The following editorial, written by the Business in Vancouver editorial board, first appeared in BIV on Feb. 8, 2022.

BC’s implementation of a skilled trades certification system promises to ensure consistent quality and safety on the province’s job sites. But the compulsory trades credentialling system being instituted for the first time in 19 years in the province also promises to erect more barriers to entry into a construction industry facing another year in which a building boom will be hobbled by labour shortages.

The extent of those shortages is documented in a recently released survey of Independent Contractors and Businesses Association (ICBA) member companies. It found that while 96% of ICBA construction companies expect 2022 to be as busy or busier than 2021, 75% of survey respondents said they don’t have enough workers. That’s the case even though the average wage for trades is projected to jump 5.4% in 2022 compared with 2021.

The labour shortage’s short-term impact will be project completion delays and lost business.

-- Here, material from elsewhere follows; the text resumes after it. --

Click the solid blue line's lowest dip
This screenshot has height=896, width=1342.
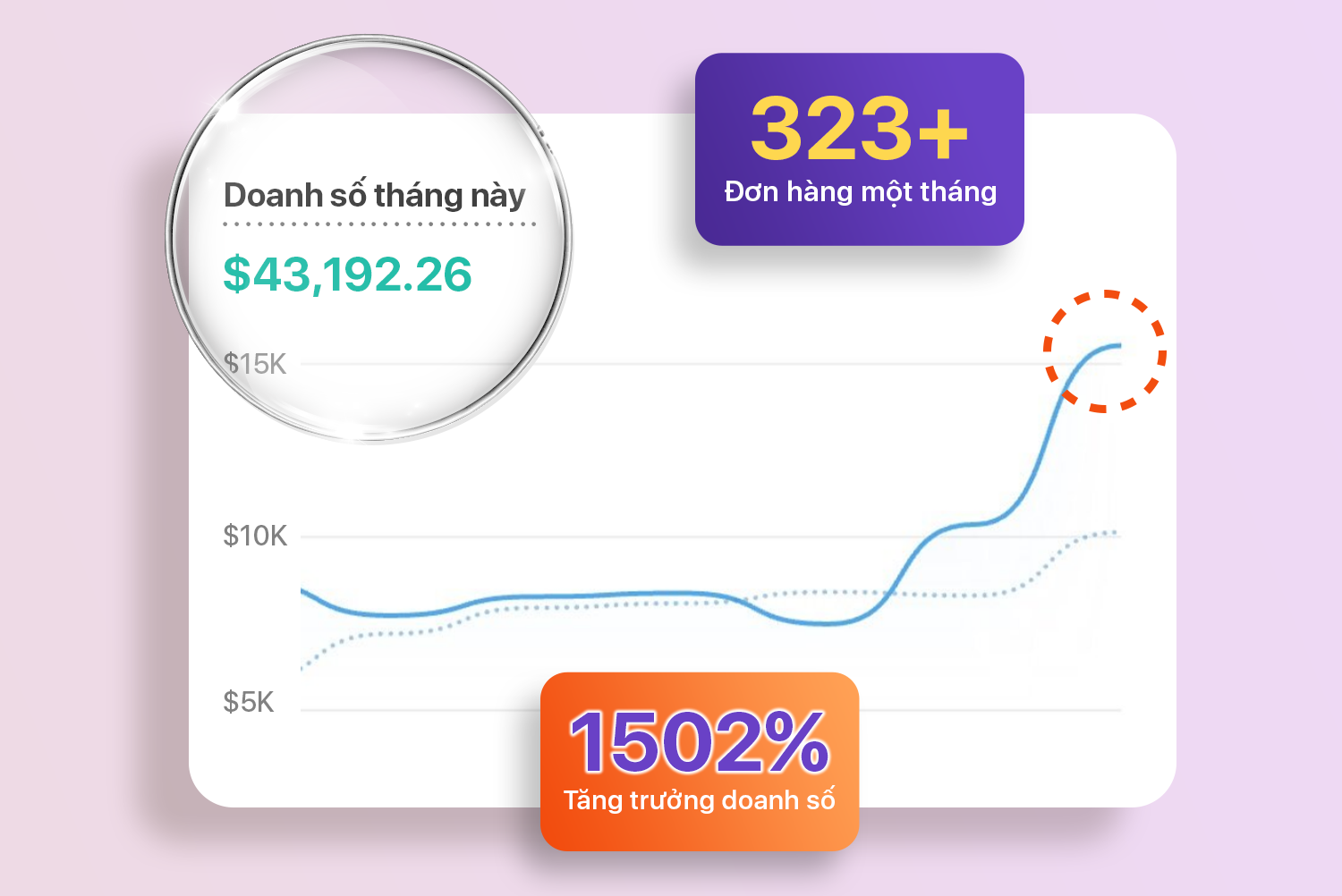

Longer-term impacts include higher costs for customers and consumers, lost revenue for companies and a shallower tax pool for governments.

According to the Ministry of Advanced Education and Skills Training, feedback to the province’s consultation process to implement its compulsory skilled trades certification program has raised a number of issues ranging from improving services and support for certification to “celebrating diversity in the workforce.”

Missing from the ministry’s cheerleading consultation progress dispatch is any discussion about lengthy wait times for trades candidates to enrol in classes to begin training and the need to expand the range of locations where that training is offered and improve the flexibility of how it is delivered.

The province’s public education system also needs to provide more information earlier to secondary school students about the career opportunities in construction and other trades.

Higher education means different things to different people, and not everyone’s career benefits from investing time and resources in pursuing a university degree.

Neither do many sectors in the job market benefit from that pursuit.